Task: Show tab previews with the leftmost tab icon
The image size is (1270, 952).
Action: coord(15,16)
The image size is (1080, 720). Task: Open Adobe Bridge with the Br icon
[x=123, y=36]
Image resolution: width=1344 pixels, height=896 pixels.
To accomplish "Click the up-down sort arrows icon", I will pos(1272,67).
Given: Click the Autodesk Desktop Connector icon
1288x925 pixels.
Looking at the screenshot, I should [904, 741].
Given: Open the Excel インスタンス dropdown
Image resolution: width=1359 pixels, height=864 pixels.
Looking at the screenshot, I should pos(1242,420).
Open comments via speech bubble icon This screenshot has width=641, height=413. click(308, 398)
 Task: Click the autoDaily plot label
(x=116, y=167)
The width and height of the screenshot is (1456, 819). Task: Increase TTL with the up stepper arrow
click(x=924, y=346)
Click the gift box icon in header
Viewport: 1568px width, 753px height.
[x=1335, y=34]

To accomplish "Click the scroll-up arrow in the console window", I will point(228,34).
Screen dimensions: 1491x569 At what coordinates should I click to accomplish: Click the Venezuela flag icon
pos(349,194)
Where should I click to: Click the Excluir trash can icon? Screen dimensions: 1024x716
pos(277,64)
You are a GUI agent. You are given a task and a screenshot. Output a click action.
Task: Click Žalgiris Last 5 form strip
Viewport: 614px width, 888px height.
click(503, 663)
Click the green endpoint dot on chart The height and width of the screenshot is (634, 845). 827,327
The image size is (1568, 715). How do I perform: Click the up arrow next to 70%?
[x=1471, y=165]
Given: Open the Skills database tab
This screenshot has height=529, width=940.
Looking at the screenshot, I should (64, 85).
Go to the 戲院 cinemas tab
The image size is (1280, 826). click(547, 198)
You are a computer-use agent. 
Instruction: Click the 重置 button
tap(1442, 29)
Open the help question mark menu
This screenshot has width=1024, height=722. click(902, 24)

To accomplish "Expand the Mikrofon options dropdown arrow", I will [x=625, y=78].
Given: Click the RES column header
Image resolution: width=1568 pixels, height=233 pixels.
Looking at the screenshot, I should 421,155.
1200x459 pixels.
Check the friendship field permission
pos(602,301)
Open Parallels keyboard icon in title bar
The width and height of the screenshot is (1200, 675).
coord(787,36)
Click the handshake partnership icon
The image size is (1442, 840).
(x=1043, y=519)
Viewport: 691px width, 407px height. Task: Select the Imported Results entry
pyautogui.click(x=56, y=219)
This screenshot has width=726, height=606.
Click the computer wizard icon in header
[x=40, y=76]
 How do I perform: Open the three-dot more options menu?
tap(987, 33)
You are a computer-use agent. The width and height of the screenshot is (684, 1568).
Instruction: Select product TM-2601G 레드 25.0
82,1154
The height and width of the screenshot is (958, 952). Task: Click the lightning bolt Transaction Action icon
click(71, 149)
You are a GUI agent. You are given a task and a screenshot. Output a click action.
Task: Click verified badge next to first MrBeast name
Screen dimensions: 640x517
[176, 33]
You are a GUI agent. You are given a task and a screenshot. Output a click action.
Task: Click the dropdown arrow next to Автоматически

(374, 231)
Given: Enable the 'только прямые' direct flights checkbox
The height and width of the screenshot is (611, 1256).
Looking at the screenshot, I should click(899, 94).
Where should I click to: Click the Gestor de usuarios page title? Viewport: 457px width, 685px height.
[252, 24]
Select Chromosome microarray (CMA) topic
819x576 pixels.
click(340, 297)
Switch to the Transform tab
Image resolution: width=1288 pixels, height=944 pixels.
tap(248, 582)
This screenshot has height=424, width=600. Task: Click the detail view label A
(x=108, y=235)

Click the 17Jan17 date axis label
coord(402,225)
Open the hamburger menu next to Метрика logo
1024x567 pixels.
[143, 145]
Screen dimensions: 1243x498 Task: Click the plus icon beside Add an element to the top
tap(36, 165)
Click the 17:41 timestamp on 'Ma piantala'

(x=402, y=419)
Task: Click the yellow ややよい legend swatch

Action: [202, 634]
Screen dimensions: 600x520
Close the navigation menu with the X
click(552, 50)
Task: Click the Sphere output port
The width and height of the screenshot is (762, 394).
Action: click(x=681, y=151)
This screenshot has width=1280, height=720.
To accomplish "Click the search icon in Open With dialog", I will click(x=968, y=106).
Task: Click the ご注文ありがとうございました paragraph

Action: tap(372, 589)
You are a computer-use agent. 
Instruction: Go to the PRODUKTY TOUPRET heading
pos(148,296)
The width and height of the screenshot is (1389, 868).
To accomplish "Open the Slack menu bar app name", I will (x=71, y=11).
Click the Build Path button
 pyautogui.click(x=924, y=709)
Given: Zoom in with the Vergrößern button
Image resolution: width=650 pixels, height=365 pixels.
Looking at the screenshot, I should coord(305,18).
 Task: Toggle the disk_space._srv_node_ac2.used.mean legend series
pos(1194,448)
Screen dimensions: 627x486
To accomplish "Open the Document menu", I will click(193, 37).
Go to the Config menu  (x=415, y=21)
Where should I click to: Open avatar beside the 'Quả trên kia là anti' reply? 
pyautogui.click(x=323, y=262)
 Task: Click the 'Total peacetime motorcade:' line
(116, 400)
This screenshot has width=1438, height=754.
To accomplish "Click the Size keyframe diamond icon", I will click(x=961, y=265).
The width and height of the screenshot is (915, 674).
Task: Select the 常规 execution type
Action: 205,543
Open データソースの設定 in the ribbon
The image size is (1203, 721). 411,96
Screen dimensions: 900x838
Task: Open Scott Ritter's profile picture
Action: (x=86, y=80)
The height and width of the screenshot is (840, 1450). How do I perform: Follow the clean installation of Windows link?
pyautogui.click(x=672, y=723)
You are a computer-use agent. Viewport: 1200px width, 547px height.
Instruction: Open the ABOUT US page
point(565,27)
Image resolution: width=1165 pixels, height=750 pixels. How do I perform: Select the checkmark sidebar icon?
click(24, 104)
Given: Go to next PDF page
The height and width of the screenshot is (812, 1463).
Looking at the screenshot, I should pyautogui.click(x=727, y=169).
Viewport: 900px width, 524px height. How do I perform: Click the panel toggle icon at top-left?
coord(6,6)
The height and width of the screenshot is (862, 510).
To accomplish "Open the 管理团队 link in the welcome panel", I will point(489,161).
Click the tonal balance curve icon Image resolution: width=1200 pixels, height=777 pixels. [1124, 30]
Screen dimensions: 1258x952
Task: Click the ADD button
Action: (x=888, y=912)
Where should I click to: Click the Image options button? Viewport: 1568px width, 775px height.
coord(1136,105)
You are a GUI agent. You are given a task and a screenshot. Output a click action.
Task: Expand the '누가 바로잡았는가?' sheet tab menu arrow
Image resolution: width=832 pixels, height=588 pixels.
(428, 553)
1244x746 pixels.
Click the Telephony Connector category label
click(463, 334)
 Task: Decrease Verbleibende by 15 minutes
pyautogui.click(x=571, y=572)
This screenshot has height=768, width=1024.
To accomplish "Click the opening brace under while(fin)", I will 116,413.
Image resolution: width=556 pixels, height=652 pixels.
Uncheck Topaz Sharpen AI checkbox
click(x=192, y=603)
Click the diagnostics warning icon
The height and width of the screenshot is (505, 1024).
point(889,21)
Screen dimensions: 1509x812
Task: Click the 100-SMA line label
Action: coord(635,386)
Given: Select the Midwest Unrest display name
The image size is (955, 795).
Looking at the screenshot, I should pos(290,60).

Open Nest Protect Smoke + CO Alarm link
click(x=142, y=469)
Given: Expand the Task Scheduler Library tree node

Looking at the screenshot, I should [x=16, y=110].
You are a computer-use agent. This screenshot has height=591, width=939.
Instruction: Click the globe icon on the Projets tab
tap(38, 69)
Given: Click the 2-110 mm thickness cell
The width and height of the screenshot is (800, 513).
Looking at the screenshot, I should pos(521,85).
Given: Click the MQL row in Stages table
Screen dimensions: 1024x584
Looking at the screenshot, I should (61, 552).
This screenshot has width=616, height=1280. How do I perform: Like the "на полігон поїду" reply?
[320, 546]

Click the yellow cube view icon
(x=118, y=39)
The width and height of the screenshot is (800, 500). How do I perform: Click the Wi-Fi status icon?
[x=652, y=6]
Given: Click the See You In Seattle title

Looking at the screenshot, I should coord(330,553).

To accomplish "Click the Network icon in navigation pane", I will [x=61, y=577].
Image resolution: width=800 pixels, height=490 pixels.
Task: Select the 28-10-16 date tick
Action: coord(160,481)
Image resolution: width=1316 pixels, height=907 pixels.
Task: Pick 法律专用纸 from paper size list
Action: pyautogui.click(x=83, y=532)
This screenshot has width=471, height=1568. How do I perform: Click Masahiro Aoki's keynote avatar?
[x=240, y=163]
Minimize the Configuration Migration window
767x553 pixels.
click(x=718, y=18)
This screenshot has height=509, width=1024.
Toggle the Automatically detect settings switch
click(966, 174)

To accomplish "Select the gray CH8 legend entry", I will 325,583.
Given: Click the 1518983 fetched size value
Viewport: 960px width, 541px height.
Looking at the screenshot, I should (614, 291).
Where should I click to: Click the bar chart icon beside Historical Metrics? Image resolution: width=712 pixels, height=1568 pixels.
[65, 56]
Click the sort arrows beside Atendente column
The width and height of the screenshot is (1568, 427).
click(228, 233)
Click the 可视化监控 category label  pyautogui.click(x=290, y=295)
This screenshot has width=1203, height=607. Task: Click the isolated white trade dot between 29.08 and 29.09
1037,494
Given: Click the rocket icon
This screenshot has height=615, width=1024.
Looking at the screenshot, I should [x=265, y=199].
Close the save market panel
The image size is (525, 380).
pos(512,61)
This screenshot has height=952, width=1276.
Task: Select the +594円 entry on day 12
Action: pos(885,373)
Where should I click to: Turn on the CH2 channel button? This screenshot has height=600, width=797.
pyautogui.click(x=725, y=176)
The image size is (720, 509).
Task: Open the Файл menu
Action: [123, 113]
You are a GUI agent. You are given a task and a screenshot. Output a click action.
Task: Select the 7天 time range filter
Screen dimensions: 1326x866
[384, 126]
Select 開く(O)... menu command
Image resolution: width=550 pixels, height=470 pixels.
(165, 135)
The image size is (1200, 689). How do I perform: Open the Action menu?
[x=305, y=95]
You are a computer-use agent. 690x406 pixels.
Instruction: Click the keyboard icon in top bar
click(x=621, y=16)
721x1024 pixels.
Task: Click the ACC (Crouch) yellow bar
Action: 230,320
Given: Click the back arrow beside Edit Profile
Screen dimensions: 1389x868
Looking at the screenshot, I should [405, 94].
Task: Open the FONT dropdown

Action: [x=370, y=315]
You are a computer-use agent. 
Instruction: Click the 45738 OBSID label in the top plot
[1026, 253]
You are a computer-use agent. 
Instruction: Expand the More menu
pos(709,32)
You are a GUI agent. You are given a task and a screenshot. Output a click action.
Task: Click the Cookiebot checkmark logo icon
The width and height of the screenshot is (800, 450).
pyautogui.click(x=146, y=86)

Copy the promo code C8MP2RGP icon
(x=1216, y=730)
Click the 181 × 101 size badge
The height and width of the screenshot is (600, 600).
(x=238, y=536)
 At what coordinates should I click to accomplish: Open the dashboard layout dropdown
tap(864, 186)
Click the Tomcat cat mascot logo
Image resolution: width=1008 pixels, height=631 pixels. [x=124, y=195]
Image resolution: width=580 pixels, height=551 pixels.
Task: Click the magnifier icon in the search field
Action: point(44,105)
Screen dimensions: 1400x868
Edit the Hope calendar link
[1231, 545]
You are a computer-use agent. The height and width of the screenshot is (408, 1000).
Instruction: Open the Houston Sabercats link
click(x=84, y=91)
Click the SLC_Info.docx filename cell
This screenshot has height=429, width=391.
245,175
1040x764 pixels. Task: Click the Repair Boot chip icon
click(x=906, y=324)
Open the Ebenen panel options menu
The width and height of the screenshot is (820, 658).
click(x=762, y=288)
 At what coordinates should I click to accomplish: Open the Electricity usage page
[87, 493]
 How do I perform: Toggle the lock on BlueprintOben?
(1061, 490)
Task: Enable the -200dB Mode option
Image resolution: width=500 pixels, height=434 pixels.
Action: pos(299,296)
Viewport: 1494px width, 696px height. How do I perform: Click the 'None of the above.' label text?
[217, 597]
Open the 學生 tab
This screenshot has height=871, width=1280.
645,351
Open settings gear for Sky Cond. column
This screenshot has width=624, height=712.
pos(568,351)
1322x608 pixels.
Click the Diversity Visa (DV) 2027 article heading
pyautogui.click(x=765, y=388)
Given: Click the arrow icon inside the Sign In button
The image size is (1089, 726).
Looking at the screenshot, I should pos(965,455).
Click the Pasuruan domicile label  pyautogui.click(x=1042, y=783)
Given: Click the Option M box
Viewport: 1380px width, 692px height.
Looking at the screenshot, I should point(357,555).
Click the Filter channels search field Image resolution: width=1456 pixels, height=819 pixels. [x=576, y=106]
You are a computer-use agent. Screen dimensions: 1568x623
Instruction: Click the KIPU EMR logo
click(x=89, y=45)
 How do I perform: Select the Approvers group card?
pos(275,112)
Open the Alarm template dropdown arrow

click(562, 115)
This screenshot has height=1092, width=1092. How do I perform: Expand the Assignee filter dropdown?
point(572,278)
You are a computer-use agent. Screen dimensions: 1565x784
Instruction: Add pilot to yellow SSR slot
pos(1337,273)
= = =
**What you are asked to do**
Reply with an exact copy of the lines running from the one containing "How do I perform: Toggle" through the end of the entries above, both ends included.

**Exercise response**
 How do I perform: Toggle the lock on BlueprintOben?
(1061, 490)
Task: Enable the -200dB Mode option
Image resolution: width=500 pixels, height=434 pixels.
Action: pos(299,296)
Viewport: 1494px width, 696px height. How do I perform: Click the 'None of the above.' label text?
[217, 597]
Open the 學生 tab
This screenshot has height=871, width=1280.
645,351
Open settings gear for Sky Cond. column
This screenshot has width=624, height=712.
pos(568,351)
1322x608 pixels.
Click the Diversity Visa (DV) 2027 article heading
pyautogui.click(x=765, y=388)
Given: Click the arrow icon inside the Sign In button
The image size is (1089, 726).
Looking at the screenshot, I should pos(965,455).
Click the Pasuruan domicile label  pyautogui.click(x=1042, y=783)
Given: Click the Option M box
Viewport: 1380px width, 692px height.
Looking at the screenshot, I should point(357,555).
Click the Filter channels search field Image resolution: width=1456 pixels, height=819 pixels. [x=576, y=106]
You are a computer-use agent. Screen dimensions: 1568x623
Instruction: Click the KIPU EMR logo
click(x=89, y=45)
 How do I perform: Select the Approvers group card?
pos(275,112)
Open the Alarm template dropdown arrow

click(562, 115)
This screenshot has height=1092, width=1092. How do I perform: Expand the Assignee filter dropdown?
point(572,278)
You are a computer-use agent. Screen dimensions: 1565x784
Instruction: Add pilot to yellow SSR slot
pos(1337,273)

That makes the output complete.